Stored items
================================
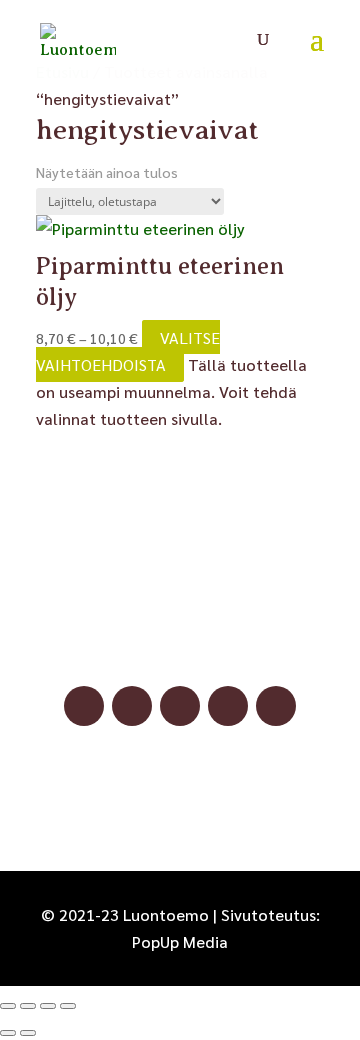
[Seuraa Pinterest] (180, 706)
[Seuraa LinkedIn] (228, 706)
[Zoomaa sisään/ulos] (8, 1006)
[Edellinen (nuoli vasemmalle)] (8, 1033)
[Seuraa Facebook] (84, 706)
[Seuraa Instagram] (132, 706)
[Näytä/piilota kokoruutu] (28, 1006)
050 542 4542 (180, 642)
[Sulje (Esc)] (68, 1006)
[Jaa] (48, 1006)
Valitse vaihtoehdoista (128, 351)
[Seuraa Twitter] (276, 706)
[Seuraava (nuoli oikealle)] (28, 1033)
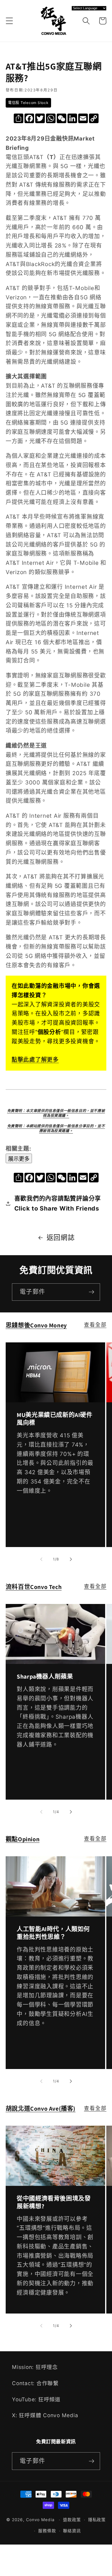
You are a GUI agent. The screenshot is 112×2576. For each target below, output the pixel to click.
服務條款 (47, 2530)
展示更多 (19, 1159)
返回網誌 (61, 1237)
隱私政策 (97, 2519)
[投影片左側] (41, 1559)
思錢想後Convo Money (36, 1325)
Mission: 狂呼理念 (35, 2367)
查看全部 (95, 1324)
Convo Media (40, 2519)
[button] (9, 21)
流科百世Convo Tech (34, 1587)
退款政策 (72, 2519)
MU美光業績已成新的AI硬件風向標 (54, 1419)
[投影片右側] (70, 1559)
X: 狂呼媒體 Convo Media (45, 2415)
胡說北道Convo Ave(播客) (41, 2108)
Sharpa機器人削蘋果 (45, 1676)
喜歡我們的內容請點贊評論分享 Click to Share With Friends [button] (57, 1203)
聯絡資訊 (72, 2530)
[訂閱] (91, 1292)
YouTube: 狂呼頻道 (36, 2399)
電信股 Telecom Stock (28, 102)
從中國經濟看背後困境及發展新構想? (53, 2202)
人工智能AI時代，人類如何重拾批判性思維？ (53, 1933)
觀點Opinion (22, 1839)
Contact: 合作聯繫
================================
• _Task instructions_:
Only one thing is wanted here, an exact copy of the lines from the first line above through the line containing "YouTube: 狂呼頻道 (36, 2399)", minus any picture.

• _Finished exercise_:
[Seuraa Pinterest] (180, 706)
[Seuraa LinkedIn] (228, 706)
[Zoomaa sisään/ulos] (8, 1006)
[Edellinen (nuoli vasemmalle)] (8, 1033)
[Seuraa Facebook] (84, 706)
[Seuraa Instagram] (132, 706)
[Näytä/piilota kokoruutu] (28, 1006)
050 542 4542 (180, 642)
[Sulje (Esc)] (68, 1006)
[Jaa] (48, 1006)
Valitse vaihtoehdoista (128, 351)
[Seuraa Twitter] (276, 706)
[Seuraava (nuoli oikealle)] (28, 1033)
You are a GUI agent. The screenshot is 112×2576. For each target below, output the pixel to click.
服務條款 (47, 2530)
展示更多 (19, 1159)
返回網誌 (61, 1237)
隱私政策 (97, 2519)
[投影片左側] (41, 1559)
思錢想後Convo Money (36, 1325)
Mission: 狂呼理念 (35, 2367)
查看全部 (95, 1324)
Convo Media (40, 2519)
[button] (9, 21)
流科百世Convo Tech (34, 1587)
退款政策 (72, 2519)
MU美光業績已成新的AI硬件風向標 (54, 1419)
[投影片右側] (70, 1559)
X: 狂呼媒體 Convo Media (45, 2415)
胡說北道Convo Ave(播客) (41, 2108)
Sharpa機器人削蘋果 (45, 1676)
喜歡我們的內容請點贊評論分享 Click to Share With Friends [button] (57, 1203)
聯絡資訊 (72, 2530)
[訂閱] (91, 1292)
YouTube: 狂呼頻道 (36, 2399)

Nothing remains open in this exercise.